Their driving styles couldn’t have been more antithetical. Alain Prost playing all the angles, racing for points, living up to his nickname, “The Professor.” Ayrton Senna, the romantic, racing for speed, not just pushing his car to the limits of its design but making it wiggle and dance on the red line. They were teammates at McLaren when they had their first crash. It came on lap 46 of the 1989 Japanese GP, with Prost leading and Senna, the reigning world champion, sitting in second and needing a win to keep the points race alive. Senna made his move on the Casio chicane, spotting and diving at the smallest of windows, which Prost promptly closed by turning into his teammate. Senna recovered and won the race, but was later disqualified. Prost, swearing the accident was unintentional, took his third driver’s championship.

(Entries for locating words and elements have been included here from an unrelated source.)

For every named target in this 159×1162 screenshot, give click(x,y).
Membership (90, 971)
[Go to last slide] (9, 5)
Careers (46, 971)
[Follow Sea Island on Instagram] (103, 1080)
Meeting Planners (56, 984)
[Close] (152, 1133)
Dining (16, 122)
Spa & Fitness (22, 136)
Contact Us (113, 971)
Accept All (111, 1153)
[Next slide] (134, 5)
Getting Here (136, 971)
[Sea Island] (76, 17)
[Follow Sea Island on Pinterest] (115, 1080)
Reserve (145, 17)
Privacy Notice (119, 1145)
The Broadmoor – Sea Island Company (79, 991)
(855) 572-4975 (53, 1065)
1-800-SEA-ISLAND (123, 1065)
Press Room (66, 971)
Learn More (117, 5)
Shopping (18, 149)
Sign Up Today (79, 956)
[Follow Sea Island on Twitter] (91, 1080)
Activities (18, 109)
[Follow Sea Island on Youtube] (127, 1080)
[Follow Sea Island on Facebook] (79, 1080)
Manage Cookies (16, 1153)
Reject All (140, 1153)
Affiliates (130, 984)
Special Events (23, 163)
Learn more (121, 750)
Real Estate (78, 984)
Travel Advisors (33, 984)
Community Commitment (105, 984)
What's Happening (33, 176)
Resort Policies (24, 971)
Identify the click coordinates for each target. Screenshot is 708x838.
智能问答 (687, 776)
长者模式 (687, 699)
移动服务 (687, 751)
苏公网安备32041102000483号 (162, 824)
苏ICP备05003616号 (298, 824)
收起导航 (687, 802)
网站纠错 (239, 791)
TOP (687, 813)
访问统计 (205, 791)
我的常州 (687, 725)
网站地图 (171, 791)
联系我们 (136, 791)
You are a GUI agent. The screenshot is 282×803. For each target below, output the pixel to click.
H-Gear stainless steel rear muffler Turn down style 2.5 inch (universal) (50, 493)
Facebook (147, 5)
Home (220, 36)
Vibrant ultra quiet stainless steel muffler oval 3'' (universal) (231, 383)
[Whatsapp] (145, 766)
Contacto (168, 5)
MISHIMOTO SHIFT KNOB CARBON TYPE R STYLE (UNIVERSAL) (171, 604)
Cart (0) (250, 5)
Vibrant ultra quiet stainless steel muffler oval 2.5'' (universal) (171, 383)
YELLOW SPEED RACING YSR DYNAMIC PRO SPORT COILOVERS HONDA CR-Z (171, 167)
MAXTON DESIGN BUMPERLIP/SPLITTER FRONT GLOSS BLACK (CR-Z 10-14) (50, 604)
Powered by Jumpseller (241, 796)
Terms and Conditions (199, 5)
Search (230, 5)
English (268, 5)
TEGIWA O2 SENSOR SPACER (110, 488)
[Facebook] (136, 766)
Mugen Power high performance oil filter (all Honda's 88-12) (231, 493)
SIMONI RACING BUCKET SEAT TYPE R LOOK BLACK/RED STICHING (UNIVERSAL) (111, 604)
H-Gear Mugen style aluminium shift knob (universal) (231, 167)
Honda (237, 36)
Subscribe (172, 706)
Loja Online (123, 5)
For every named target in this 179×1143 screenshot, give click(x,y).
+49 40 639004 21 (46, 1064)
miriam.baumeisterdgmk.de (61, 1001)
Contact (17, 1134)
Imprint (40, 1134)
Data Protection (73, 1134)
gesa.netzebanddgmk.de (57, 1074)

Prost bolted for Ferrari ahead of the 1990 season, so the two were no longer teammates when Senna got his revenge. Ahead in the points race and sitting on the pole at the Japanese GP, Senna was beaten to the first turn by Prost. When Prost opted for the inside line, Senna did the same, colliding with the Frenchman, sending both cars spinning off the track and out of the race and securing the world championship. Though he’d risked both their lives, Senna showed little remorse: “If you no longer go for a gap that exists, you are no longer a racing driver.” Prost was equally blunt: “I wanted to punch him in the face, but I was so disgusted I could not do it. He revolts me.”
Incredibly, the two reconciled after Prost retired in 1993. And when Senna was killed at Imola a year later, Prost was a pallbearer at the funeral.